- **What is expected**: Could you copy the whole listing below exactly as written?

- **Dataset excerpts**:
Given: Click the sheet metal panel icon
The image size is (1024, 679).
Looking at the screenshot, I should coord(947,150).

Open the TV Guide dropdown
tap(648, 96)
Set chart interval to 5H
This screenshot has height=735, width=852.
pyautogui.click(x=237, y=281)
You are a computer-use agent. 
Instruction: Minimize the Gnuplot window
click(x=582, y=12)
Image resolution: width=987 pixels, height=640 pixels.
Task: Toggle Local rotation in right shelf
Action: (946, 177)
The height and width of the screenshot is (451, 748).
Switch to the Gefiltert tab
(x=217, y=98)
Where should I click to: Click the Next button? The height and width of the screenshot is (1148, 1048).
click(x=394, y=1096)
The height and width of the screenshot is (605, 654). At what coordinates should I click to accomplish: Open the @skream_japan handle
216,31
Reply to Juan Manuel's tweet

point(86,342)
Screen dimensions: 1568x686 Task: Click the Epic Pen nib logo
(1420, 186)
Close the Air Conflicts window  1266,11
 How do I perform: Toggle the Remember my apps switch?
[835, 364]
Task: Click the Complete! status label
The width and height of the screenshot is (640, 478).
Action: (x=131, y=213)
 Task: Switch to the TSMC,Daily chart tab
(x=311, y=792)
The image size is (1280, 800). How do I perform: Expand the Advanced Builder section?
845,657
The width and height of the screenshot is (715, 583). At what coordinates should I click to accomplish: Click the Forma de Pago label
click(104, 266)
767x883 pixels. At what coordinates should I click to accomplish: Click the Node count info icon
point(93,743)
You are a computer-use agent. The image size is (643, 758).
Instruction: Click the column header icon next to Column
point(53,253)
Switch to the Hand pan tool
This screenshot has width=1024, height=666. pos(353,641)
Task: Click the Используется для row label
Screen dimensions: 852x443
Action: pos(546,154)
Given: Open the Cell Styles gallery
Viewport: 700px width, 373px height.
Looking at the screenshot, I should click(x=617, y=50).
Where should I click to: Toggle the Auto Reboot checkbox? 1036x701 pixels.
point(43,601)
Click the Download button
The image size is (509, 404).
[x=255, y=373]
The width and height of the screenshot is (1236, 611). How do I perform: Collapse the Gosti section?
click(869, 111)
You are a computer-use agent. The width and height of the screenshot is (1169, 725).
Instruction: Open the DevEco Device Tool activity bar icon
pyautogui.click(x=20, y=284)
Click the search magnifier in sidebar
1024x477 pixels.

- **Answer below**:
Given: Click the sheet metal panel icon
The image size is (1024, 679).
Looking at the screenshot, I should coord(947,150).

Open the TV Guide dropdown
tap(648, 96)
Set chart interval to 5H
This screenshot has height=735, width=852.
pyautogui.click(x=237, y=281)
You are a computer-use agent. 
Instruction: Minimize the Gnuplot window
click(x=582, y=12)
Image resolution: width=987 pixels, height=640 pixels.
Task: Toggle Local rotation in right shelf
Action: (946, 177)
The height and width of the screenshot is (451, 748).
Switch to the Gefiltert tab
(x=217, y=98)
Where should I click to: Click the Next button? The height and width of the screenshot is (1148, 1048).
click(x=394, y=1096)
The height and width of the screenshot is (605, 654). At what coordinates should I click to accomplish: Open the @skream_japan handle
216,31
Reply to Juan Manuel's tweet

point(86,342)
Screen dimensions: 1568x686 Task: Click the Epic Pen nib logo
(1420, 186)
Close the Air Conflicts window  1266,11
 How do I perform: Toggle the Remember my apps switch?
[835, 364]
Task: Click the Complete! status label
The width and height of the screenshot is (640, 478).
Action: (x=131, y=213)
 Task: Switch to the TSMC,Daily chart tab
(x=311, y=792)
The image size is (1280, 800). How do I perform: Expand the Advanced Builder section?
845,657
The width and height of the screenshot is (715, 583). At what coordinates should I click to accomplish: Click the Forma de Pago label
click(104, 266)
767x883 pixels. At what coordinates should I click to accomplish: Click the Node count info icon
point(93,743)
You are a computer-use agent. The image size is (643, 758).
Instruction: Click the column header icon next to Column
point(53,253)
Switch to the Hand pan tool
This screenshot has width=1024, height=666. pos(353,641)
Task: Click the Используется для row label
Screen dimensions: 852x443
Action: pos(546,154)
Given: Open the Cell Styles gallery
Viewport: 700px width, 373px height.
Looking at the screenshot, I should click(x=617, y=50).
Where should I click to: Toggle the Auto Reboot checkbox? 1036x701 pixels.
point(43,601)
Click the Download button
The image size is (509, 404).
[x=255, y=373]
The width and height of the screenshot is (1236, 611). How do I perform: Collapse the Gosti section?
click(869, 111)
You are a computer-use agent. The width and height of the screenshot is (1169, 725).
Instruction: Open the DevEco Device Tool activity bar icon
pyautogui.click(x=20, y=284)
Click the search magnifier in sidebar
1024x477 pixels.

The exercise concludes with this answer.